WRITTEN EXERCISE: Copy the part of the data that opens with the line containing "Where should I click to: Place" and closes with the line containing "Looking at the", both lines included. Leave out the pictures.

Saved data entries:
○ ○ ○ ○ ○ ○ ○

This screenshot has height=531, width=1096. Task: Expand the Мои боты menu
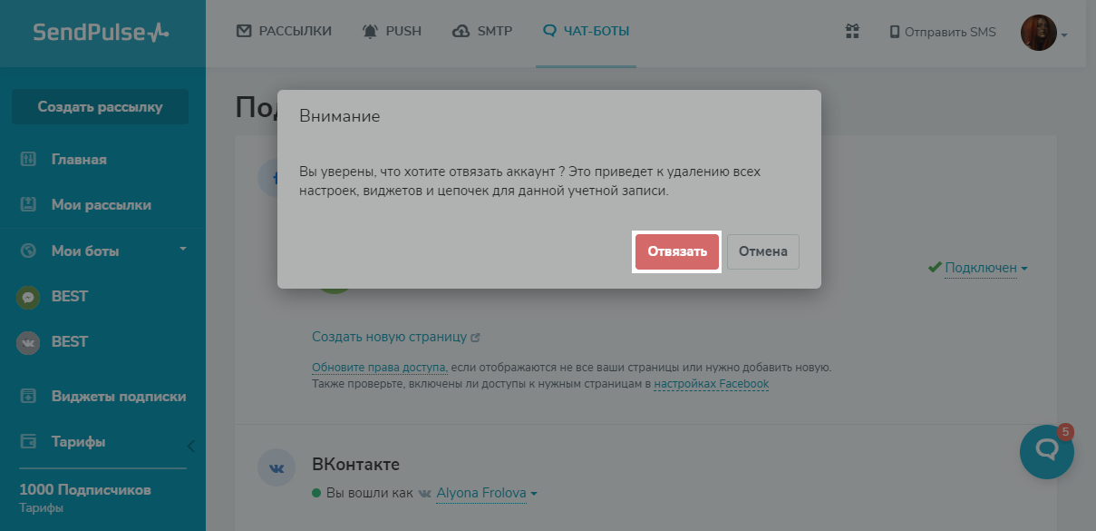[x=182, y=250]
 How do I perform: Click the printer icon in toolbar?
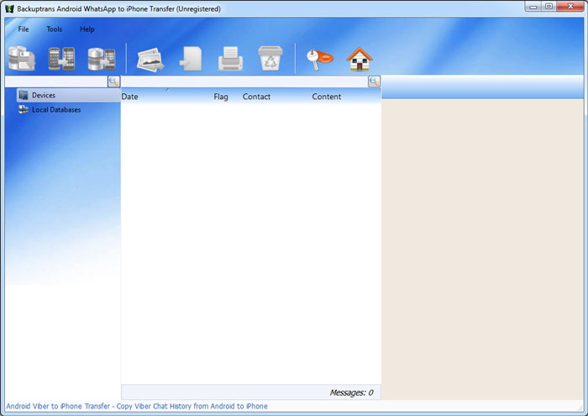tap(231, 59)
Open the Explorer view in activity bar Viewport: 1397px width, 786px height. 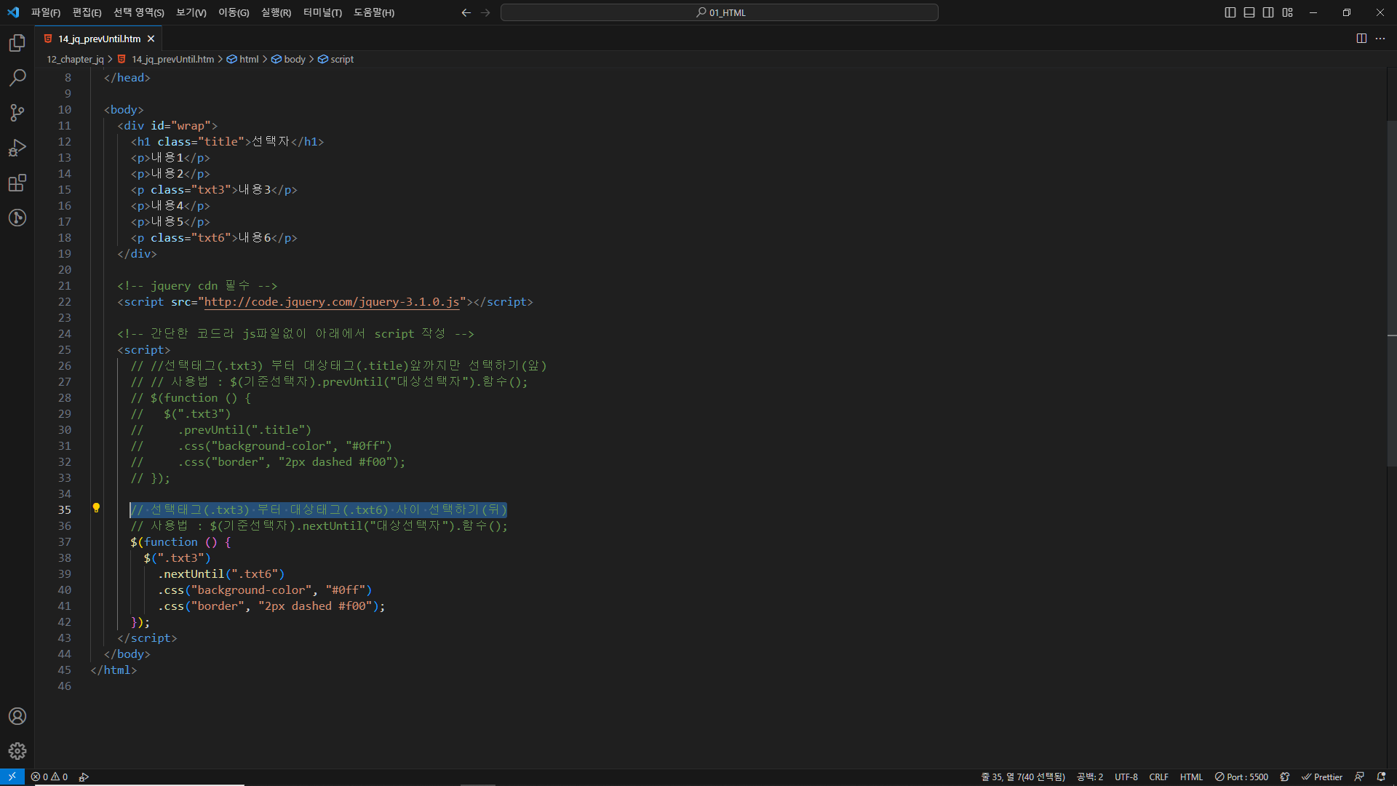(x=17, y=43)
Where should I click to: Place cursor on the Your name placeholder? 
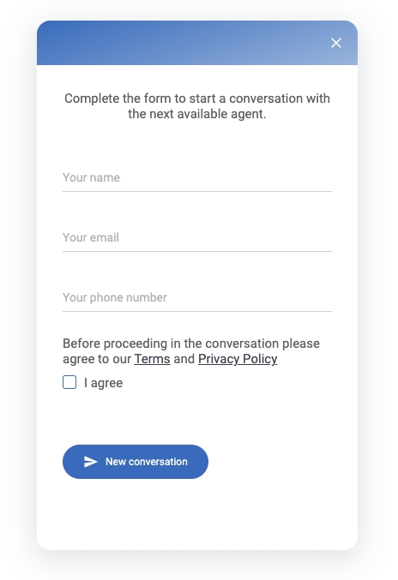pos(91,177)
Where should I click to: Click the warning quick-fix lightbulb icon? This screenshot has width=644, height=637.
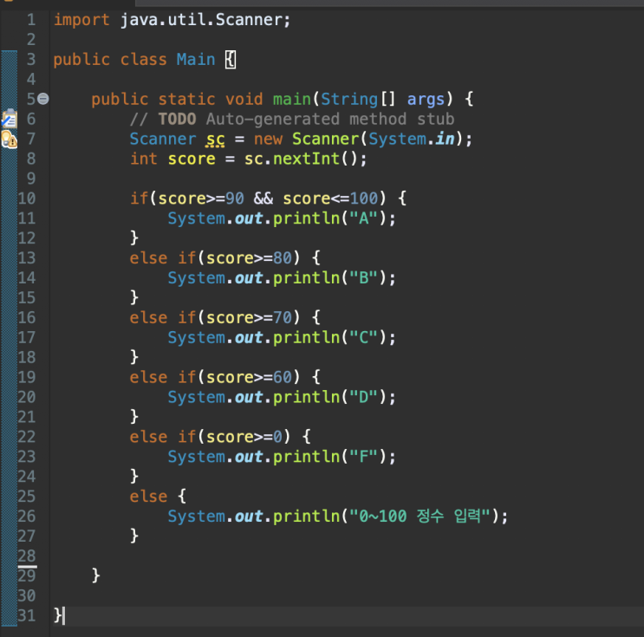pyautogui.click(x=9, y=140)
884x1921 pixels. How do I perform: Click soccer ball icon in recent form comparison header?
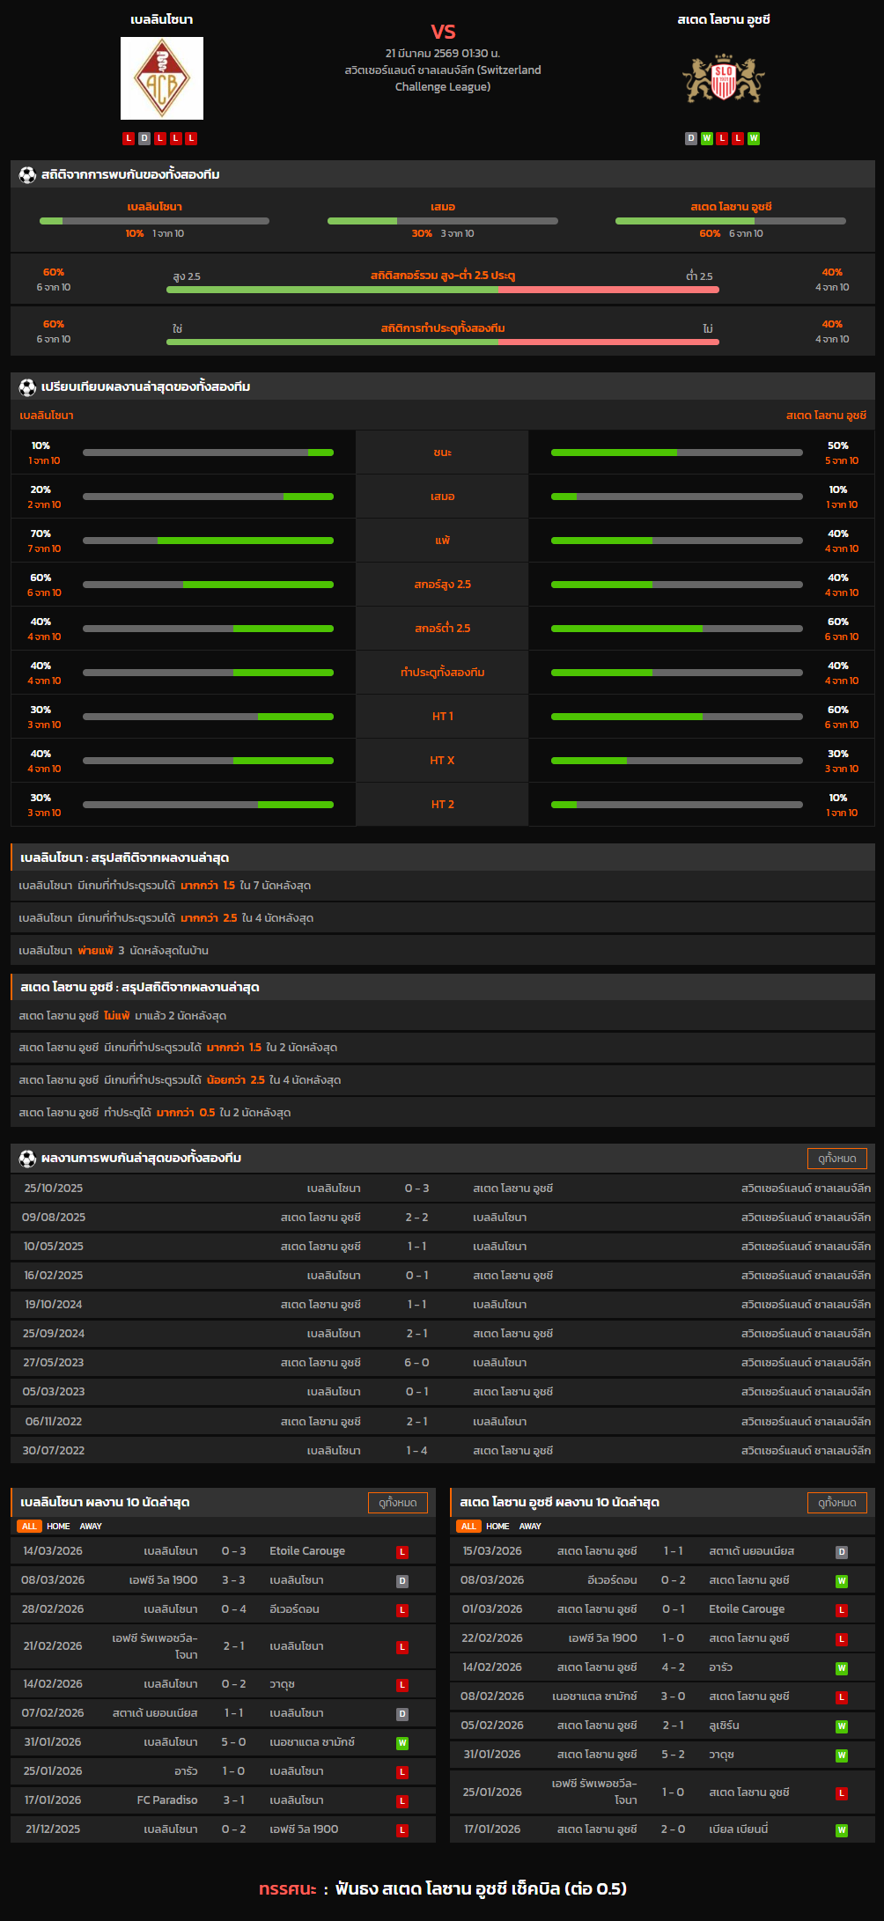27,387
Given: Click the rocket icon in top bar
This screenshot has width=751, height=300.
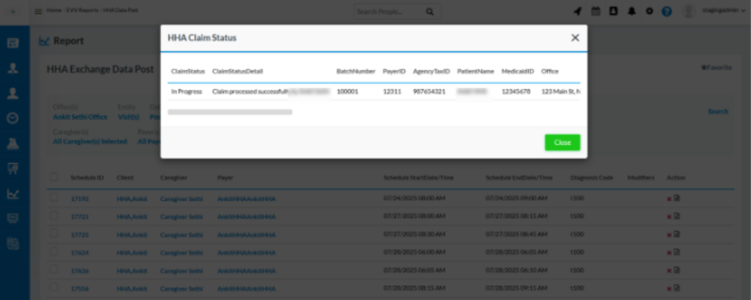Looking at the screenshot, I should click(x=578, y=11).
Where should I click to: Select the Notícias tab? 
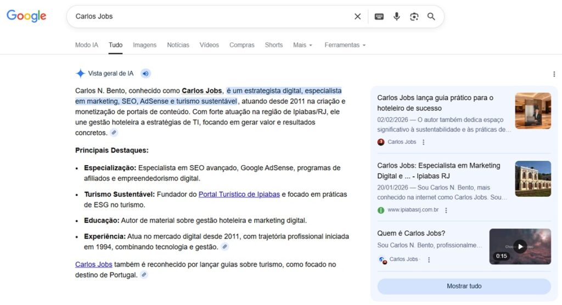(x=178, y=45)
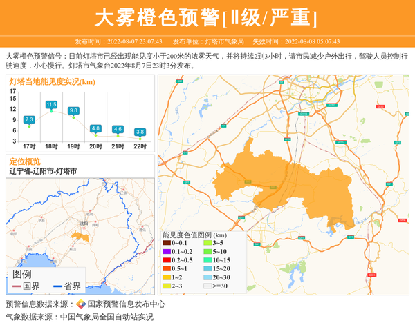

○ ○ ○ ○ ○ ○ ○

RESPONSE TO THIS EXERCISE:
Where should I click to: Place cursor on the Your name placeholder? 
pos(91,177)
Where should I click to: Click the warning quick-fix lightbulb icon? This screenshot has width=644, height=637.
pyautogui.click(x=9, y=140)
884x1921 pixels. How do I perform: Click soccer ball icon in recent form comparison header?
27,387
Given: Click the rocket icon in top bar
This screenshot has width=751, height=300.
Looking at the screenshot, I should click(x=578, y=11).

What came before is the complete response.